Claudia se ha quedado embarazada de su cuarto hijo, una noticia que emociona e ilusiona a los Sandoval y a los Sánchez, todo parecía sobre ruedas hasta que Ernesto recibe la noticia de que van a embargar su casa.

Debido a las circunstancias en las que está Claudia, Ernesto en un primer momento no quiere decirle nada para que no se asuste, pero no tendrá muchas más opciones que aceptar la realidad y empezar a asimilar que su vida de lujo va a cambiar totalmente y deben adaptarse a una nueva situación económica. Los niños son los que más ganas tienen de conocer bien lo que es ser pobre. En este caso vuelven a ser los Sánchez los que sacan de este gran aprieto a los Sandoval.

Mariano se reencuentra con un antiguo amor del pasado, Cuqui, una mujer impulsiva que tiene a su nombre una peluquería propia y parece que en ella reviven viejos sentimientos los dos. La cercanía de ella con la familia cada vez es mayor ya que Mariano decide invertir en su pequeño negocio y puestos en esta situación, Loli, que está cansada de su vida de rica decide ponerse a trabajar con ella en la peluquería.
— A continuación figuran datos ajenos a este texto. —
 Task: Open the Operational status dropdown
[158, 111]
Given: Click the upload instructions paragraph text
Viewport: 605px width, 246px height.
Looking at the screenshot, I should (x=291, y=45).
Rafa y Laura, que no mostraban sus sentimientos por fin se han decidido hacerlo y empezar juntos una relación nueva en la que los dos están completamente felices de estar con el otro. Pero no todos podían estar contentos, los padres de ambas familias, tanto Ernesto como Mariano detestan la idea de que sus hijos mayores salgan juntos por lo que Rafa y Laura decidirán llevarlo en secreto de momento para evitar conflictos.

Respecto a la pandilla de los adolescentes, se une un joven llamado Charlie, un amigo de Rafa de su antiguo barrio, Usera, que va a mal influenciar a Rafa en estos momentos en los que el adolescente está en su etapa más rebelde.